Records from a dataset
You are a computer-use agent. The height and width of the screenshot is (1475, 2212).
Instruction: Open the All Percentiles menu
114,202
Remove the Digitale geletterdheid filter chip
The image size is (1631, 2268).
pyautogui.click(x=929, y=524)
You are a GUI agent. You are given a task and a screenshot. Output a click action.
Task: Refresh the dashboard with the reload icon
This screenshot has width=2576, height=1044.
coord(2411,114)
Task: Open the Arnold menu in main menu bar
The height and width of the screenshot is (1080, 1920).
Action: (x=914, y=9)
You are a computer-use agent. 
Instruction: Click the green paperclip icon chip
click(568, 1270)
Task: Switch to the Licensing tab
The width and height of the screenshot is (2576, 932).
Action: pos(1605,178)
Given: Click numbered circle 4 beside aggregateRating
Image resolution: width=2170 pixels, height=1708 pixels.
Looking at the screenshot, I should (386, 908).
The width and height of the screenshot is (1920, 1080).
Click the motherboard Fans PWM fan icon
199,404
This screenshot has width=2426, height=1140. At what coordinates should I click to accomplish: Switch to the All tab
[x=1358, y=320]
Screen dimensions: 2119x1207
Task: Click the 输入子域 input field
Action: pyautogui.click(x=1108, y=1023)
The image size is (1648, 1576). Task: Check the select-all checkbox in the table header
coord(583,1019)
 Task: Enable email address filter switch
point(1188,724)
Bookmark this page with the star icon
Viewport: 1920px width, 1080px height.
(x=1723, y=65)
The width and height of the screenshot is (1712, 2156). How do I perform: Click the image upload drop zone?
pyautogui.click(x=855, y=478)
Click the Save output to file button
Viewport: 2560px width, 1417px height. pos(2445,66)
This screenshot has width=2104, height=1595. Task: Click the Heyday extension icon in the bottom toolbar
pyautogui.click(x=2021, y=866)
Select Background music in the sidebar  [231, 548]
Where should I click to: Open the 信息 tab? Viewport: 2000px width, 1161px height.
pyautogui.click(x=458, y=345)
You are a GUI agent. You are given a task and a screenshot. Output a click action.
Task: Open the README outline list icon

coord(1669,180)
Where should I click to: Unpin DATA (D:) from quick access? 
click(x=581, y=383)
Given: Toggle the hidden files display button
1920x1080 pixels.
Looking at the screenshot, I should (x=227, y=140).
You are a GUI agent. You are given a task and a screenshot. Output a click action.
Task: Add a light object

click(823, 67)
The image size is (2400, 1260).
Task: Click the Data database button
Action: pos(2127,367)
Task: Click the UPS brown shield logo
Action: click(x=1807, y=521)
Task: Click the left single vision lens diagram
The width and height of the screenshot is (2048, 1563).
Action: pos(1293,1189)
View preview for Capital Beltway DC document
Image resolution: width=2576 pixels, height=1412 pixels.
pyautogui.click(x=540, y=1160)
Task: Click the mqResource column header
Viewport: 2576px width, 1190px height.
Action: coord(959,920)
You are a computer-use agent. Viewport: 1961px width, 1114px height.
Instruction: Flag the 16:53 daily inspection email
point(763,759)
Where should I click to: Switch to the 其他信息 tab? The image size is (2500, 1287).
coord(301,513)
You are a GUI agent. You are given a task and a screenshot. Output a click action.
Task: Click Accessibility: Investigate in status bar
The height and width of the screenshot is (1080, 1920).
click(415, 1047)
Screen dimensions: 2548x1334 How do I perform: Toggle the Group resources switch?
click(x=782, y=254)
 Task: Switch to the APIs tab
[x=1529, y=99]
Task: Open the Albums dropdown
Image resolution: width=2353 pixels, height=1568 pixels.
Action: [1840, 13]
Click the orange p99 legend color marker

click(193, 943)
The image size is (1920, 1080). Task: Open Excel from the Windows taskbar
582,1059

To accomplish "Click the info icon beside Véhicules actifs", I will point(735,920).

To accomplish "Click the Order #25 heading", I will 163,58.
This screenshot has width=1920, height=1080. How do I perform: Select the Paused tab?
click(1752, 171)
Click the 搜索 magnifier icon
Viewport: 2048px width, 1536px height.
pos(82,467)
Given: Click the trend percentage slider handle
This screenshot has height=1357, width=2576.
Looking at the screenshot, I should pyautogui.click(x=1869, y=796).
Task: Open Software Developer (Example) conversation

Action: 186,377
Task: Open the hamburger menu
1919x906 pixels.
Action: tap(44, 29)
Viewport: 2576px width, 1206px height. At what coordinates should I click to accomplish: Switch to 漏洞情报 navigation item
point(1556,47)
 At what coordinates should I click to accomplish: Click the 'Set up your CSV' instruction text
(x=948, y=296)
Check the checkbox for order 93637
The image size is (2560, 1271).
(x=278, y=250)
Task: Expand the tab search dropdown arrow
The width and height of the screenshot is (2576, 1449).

> [Prompt]: The answer must be the full data, repeated word for word.

> [Answer for the task]:
You are a computer-use agent. The height and width of the screenshot is (1475, 2212).
Instruction: Open the All Percentiles menu
114,202
Remove the Digitale geletterdheid filter chip
The image size is (1631, 2268).
pyautogui.click(x=929, y=524)
You are a GUI agent. You are given a task and a screenshot. Output a click action.
Task: Refresh the dashboard with the reload icon
This screenshot has width=2576, height=1044.
coord(2411,114)
Task: Open the Arnold menu in main menu bar
The height and width of the screenshot is (1080, 1920).
Action: (x=914, y=9)
You are a computer-use agent. 
Instruction: Click the green paperclip icon chip
click(568, 1270)
Task: Switch to the Licensing tab
The width and height of the screenshot is (2576, 932).
Action: pos(1605,178)
Given: Click numbered circle 4 beside aggregateRating
Image resolution: width=2170 pixels, height=1708 pixels.
Looking at the screenshot, I should (386, 908).
The width and height of the screenshot is (1920, 1080).
Click the motherboard Fans PWM fan icon
199,404
This screenshot has width=2426, height=1140. At what coordinates should I click to accomplish: Switch to the All tab
[x=1358, y=320]
Screen dimensions: 2119x1207
Task: Click the 输入子域 input field
Action: pyautogui.click(x=1108, y=1023)
The image size is (1648, 1576). Task: Check the select-all checkbox in the table header
coord(583,1019)
 Task: Enable email address filter switch
point(1188,724)
Bookmark this page with the star icon
Viewport: 1920px width, 1080px height.
(x=1723, y=65)
The width and height of the screenshot is (1712, 2156). How do I perform: Click the image upload drop zone?
pyautogui.click(x=855, y=478)
Click the Save output to file button
Viewport: 2560px width, 1417px height. pos(2445,66)
This screenshot has width=2104, height=1595. Task: Click the Heyday extension icon in the bottom toolbar
pyautogui.click(x=2021, y=866)
Select Background music in the sidebar  [231, 548]
Where should I click to: Open the 信息 tab? Viewport: 2000px width, 1161px height.
pyautogui.click(x=458, y=345)
You are a GUI agent. You are given a task and a screenshot. Output a click action.
Task: Open the README outline list icon

coord(1669,180)
Where should I click to: Unpin DATA (D:) from quick access? 
click(x=581, y=383)
Given: Toggle the hidden files display button
1920x1080 pixels.
Looking at the screenshot, I should (x=227, y=140).
You are a GUI agent. You are given a task and a screenshot. Output a click action.
Task: Add a light object

click(823, 67)
The image size is (2400, 1260).
Task: Click the Data database button
Action: pos(2127,367)
Task: Click the UPS brown shield logo
Action: click(x=1807, y=521)
Task: Click the left single vision lens diagram
The width and height of the screenshot is (2048, 1563).
Action: pos(1293,1189)
View preview for Capital Beltway DC document
Image resolution: width=2576 pixels, height=1412 pixels.
pyautogui.click(x=540, y=1160)
Task: Click the mqResource column header
Viewport: 2576px width, 1190px height.
Action: coord(959,920)
You are a computer-use agent. Viewport: 1961px width, 1114px height.
Instruction: Flag the 16:53 daily inspection email
point(763,759)
Where should I click to: Switch to the 其他信息 tab? The image size is (2500, 1287).
coord(301,513)
You are a GUI agent. You are given a task and a screenshot. Output a click action.
Task: Click Accessibility: Investigate in status bar
The height and width of the screenshot is (1080, 1920).
click(415, 1047)
Screen dimensions: 2548x1334 How do I perform: Toggle the Group resources switch?
click(x=782, y=254)
 Task: Switch to the APIs tab
[x=1529, y=99]
Task: Open the Albums dropdown
Image resolution: width=2353 pixels, height=1568 pixels.
Action: [1840, 13]
Click the orange p99 legend color marker

click(193, 943)
The image size is (1920, 1080). Task: Open Excel from the Windows taskbar
582,1059

To accomplish "Click the info icon beside Véhicules actifs", I will point(735,920).

To accomplish "Click the Order #25 heading", I will 163,58.
This screenshot has width=1920, height=1080. How do I perform: Select the Paused tab?
click(1752, 171)
Click the 搜索 magnifier icon
Viewport: 2048px width, 1536px height.
pos(82,467)
Given: Click the trend percentage slider handle
This screenshot has height=1357, width=2576.
Looking at the screenshot, I should pyautogui.click(x=1869, y=796).
Task: Open Software Developer (Example) conversation

Action: 186,377
Task: Open the hamburger menu
1919x906 pixels.
Action: tap(44, 29)
Viewport: 2576px width, 1206px height. At what coordinates should I click to accomplish: Switch to 漏洞情报 navigation item
point(1556,47)
 At what coordinates should I click to accomplish: Click the 'Set up your CSV' instruction text
(x=948, y=296)
Check the checkbox for order 93637
The image size is (2560, 1271).
(x=278, y=250)
Task: Expand the tab search dropdown arrow
The width and height of the screenshot is (2576, 1449).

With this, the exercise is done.